* **OBJECTIVE**
Pick out each line of the rows below that contains the string "dimensions", and copy those lines.

* **MATERIAL FOR THE TASK**
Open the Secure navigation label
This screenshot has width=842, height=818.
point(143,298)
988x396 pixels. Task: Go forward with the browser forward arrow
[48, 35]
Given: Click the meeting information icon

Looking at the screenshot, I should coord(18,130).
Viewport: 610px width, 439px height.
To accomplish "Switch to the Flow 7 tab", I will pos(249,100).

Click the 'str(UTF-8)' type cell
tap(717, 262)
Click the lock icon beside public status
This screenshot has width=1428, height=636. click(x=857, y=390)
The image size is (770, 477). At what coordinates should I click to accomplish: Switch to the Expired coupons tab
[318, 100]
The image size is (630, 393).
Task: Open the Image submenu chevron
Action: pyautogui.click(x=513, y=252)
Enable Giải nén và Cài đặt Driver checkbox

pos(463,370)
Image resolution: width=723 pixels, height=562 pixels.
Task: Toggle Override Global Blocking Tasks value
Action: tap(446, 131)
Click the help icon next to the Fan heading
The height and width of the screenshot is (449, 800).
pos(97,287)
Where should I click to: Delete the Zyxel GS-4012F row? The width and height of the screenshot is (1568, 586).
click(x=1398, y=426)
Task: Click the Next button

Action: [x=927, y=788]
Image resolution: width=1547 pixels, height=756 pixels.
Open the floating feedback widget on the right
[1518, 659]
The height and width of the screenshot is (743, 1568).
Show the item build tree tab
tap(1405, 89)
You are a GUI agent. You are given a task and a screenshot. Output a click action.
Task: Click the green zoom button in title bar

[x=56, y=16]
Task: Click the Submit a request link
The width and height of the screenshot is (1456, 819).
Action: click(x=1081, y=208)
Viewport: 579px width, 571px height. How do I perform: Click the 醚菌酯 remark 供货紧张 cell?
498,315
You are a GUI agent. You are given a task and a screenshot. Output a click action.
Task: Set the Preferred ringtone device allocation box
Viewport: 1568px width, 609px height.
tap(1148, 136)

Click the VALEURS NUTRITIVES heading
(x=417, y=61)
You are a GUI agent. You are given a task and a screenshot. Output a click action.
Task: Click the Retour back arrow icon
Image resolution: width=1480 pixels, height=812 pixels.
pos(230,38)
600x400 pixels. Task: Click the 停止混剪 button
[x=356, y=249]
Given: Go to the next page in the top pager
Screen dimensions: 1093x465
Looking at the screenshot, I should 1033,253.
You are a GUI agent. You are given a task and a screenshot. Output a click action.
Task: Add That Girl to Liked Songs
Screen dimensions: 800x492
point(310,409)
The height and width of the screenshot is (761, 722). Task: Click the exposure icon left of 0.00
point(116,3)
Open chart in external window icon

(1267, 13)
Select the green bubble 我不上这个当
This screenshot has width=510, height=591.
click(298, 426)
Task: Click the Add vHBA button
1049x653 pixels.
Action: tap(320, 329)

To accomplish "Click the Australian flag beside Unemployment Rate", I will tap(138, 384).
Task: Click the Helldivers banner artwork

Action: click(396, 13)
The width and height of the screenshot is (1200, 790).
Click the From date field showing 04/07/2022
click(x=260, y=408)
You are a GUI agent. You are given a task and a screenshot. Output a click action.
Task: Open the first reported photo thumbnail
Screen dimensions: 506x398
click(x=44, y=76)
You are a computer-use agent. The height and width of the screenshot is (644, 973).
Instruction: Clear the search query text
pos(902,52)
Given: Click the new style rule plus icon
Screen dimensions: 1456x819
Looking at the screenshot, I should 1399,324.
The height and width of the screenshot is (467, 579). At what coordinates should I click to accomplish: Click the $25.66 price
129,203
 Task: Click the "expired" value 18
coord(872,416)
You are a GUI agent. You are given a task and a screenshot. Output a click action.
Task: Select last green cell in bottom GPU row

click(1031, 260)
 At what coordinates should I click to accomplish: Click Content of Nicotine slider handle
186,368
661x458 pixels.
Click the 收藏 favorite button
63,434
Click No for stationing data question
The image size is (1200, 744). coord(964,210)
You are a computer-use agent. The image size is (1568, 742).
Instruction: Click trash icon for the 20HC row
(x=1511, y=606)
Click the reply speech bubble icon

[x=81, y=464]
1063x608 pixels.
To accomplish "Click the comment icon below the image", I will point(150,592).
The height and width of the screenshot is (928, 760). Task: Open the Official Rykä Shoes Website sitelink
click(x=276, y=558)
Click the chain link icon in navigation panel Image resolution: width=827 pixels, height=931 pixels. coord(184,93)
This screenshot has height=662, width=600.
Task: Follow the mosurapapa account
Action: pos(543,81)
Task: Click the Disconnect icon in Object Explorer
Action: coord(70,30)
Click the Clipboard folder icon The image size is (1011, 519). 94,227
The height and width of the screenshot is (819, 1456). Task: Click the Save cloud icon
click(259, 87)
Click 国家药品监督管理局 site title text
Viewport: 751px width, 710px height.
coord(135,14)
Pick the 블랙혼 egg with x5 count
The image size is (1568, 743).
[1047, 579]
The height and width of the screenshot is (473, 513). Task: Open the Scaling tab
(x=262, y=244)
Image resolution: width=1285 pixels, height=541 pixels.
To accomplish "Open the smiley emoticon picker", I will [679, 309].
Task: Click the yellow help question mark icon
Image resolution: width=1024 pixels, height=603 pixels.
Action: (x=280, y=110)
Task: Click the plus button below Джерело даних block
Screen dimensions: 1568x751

* **SOLUTION TO THIS PROBLEM**
Screen dimensions: 1093x465
Screen dimensions: 800x492
Screen dimensions: 506x398
Screen dimensions: 1456x819
Screen dimensions: 1568x751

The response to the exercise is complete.